Segment Start: WORKING DATA

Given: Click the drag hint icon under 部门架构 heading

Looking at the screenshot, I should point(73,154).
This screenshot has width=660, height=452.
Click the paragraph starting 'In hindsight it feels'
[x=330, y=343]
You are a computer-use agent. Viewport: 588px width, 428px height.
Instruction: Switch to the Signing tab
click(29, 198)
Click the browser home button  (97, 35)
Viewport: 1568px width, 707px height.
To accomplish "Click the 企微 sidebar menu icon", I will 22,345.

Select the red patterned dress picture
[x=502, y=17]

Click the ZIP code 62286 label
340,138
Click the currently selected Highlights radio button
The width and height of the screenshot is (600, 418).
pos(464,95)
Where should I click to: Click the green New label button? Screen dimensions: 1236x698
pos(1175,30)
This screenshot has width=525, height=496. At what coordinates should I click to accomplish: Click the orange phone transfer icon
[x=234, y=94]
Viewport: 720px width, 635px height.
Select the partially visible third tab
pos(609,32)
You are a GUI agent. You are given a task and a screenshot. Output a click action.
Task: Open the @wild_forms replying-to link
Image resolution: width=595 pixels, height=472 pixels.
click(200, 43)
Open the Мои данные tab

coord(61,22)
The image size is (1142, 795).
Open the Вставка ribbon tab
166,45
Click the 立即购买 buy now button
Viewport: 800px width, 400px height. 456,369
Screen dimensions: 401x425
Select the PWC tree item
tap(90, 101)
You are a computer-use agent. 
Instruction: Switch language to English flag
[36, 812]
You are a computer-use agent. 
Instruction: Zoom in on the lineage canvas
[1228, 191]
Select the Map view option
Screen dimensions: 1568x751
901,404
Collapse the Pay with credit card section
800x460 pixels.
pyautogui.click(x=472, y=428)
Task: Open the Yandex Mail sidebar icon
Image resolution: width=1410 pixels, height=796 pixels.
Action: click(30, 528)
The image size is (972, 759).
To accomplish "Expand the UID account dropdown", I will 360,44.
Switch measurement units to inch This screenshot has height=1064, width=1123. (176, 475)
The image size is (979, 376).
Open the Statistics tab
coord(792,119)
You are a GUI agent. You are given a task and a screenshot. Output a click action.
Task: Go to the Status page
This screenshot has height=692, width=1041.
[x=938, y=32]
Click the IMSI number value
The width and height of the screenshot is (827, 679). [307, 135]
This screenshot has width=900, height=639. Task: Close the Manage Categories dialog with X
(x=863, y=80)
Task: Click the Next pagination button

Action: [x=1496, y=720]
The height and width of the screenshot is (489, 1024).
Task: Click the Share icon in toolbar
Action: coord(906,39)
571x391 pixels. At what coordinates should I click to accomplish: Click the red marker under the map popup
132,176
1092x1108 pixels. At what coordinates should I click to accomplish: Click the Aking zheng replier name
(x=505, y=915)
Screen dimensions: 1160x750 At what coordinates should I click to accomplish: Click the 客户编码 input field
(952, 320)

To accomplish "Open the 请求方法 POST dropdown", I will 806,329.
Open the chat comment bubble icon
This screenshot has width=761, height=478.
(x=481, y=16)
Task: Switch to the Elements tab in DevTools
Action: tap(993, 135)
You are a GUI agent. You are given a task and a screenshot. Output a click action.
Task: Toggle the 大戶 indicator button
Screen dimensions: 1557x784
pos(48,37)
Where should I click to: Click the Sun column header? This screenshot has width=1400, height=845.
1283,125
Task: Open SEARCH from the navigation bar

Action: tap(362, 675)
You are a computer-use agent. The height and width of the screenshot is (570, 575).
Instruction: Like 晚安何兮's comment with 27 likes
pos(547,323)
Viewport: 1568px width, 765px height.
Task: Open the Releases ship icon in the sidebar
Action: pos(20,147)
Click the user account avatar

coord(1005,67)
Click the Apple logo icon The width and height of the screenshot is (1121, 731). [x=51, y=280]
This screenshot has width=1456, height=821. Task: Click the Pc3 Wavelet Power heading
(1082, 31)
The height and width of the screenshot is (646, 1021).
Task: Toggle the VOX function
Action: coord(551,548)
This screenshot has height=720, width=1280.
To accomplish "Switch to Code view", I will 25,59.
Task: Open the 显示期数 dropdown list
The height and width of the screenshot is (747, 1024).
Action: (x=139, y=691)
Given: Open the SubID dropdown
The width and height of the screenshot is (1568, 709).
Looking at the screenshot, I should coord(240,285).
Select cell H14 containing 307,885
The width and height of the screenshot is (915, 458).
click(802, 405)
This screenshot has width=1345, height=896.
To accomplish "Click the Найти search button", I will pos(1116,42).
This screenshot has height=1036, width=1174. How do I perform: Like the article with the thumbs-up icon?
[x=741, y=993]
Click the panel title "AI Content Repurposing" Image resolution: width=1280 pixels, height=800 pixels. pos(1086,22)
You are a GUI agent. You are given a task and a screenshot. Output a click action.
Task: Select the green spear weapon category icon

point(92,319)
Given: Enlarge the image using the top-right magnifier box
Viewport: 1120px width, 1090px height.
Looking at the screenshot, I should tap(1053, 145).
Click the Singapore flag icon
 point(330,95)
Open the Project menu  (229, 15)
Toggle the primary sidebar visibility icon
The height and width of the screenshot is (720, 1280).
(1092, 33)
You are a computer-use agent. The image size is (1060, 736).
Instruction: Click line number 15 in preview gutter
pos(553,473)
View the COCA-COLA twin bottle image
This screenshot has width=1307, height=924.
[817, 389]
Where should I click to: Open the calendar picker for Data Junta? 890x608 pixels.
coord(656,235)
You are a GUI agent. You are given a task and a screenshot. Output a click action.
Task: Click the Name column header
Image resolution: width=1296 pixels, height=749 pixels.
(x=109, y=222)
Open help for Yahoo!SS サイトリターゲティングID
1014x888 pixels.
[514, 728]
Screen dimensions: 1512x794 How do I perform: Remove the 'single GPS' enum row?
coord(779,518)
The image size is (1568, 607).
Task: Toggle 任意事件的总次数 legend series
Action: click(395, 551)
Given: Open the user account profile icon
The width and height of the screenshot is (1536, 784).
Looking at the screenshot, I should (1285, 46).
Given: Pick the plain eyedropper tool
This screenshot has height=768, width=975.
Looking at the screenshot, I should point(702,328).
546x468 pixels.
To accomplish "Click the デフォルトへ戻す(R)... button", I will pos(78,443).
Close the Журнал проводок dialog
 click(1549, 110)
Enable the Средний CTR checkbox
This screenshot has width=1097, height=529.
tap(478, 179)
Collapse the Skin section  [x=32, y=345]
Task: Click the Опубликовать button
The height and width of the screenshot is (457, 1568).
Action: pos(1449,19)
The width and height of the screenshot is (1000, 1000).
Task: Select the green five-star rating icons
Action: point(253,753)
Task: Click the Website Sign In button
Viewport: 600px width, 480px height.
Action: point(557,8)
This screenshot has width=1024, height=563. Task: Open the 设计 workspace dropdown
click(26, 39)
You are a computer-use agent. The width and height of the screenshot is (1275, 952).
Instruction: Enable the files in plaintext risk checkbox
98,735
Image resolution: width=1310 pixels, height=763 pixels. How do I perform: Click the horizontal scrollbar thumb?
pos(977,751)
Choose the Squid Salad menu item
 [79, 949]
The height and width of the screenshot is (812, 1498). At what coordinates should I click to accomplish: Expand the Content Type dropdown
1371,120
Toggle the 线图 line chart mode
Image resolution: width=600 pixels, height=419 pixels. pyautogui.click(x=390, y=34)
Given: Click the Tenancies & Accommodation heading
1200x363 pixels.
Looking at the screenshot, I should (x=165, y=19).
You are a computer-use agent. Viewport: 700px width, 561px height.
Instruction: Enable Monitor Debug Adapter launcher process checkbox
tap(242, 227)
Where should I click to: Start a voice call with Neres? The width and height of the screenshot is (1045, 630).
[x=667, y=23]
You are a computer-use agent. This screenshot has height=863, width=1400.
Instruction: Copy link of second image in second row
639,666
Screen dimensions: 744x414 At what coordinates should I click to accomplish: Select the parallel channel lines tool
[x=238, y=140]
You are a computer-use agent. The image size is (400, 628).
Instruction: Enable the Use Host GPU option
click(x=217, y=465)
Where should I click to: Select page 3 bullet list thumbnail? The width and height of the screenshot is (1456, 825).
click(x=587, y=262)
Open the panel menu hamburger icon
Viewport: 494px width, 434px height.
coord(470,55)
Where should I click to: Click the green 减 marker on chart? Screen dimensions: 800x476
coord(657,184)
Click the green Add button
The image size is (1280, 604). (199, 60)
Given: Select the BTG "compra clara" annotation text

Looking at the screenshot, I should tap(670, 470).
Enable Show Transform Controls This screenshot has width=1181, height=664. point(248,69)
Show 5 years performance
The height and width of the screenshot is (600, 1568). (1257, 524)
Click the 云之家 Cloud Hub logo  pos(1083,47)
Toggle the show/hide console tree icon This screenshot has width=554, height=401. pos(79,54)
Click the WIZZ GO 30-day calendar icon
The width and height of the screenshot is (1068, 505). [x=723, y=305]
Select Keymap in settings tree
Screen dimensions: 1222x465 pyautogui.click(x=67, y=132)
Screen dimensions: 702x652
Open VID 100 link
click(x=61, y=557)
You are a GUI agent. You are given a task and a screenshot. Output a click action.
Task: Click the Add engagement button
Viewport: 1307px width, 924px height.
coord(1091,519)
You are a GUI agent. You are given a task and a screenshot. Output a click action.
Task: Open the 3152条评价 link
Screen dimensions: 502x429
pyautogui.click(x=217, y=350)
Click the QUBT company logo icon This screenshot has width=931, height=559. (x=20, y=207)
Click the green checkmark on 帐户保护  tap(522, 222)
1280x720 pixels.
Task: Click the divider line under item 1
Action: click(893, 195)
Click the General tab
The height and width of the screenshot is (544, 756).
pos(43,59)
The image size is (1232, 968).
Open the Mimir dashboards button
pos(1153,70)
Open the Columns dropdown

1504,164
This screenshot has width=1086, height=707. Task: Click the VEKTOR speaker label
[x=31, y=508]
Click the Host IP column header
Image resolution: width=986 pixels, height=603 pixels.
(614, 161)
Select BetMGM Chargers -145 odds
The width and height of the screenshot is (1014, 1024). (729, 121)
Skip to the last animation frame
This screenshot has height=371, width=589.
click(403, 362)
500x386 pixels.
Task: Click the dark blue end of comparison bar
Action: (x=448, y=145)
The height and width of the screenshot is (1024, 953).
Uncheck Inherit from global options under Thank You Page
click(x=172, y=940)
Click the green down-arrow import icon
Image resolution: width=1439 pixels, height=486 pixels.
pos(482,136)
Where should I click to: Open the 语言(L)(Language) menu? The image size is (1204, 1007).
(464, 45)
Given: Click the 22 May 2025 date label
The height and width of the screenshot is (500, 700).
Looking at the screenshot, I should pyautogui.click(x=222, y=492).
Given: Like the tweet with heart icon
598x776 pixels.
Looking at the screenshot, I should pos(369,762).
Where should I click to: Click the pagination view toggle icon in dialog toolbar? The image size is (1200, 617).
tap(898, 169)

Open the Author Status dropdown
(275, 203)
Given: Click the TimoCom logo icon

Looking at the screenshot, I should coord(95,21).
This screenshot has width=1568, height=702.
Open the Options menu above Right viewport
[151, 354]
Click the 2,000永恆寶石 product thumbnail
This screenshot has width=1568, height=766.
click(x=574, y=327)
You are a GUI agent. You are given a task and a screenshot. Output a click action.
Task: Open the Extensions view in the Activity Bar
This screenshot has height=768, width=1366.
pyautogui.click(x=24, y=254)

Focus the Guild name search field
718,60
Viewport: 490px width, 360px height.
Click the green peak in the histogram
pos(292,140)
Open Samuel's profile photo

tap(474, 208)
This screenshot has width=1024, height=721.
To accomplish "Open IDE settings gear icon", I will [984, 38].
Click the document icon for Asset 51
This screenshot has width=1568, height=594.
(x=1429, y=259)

Segment End: WORKING DATA

◆ WHAT IS REQUIRED: In the entries above, find each line with the word "section" and copy it.

◆ EXERCISE SOLUTION:
Collapse the Pay with credit card section
Collapse the Skin section  [x=32, y=345]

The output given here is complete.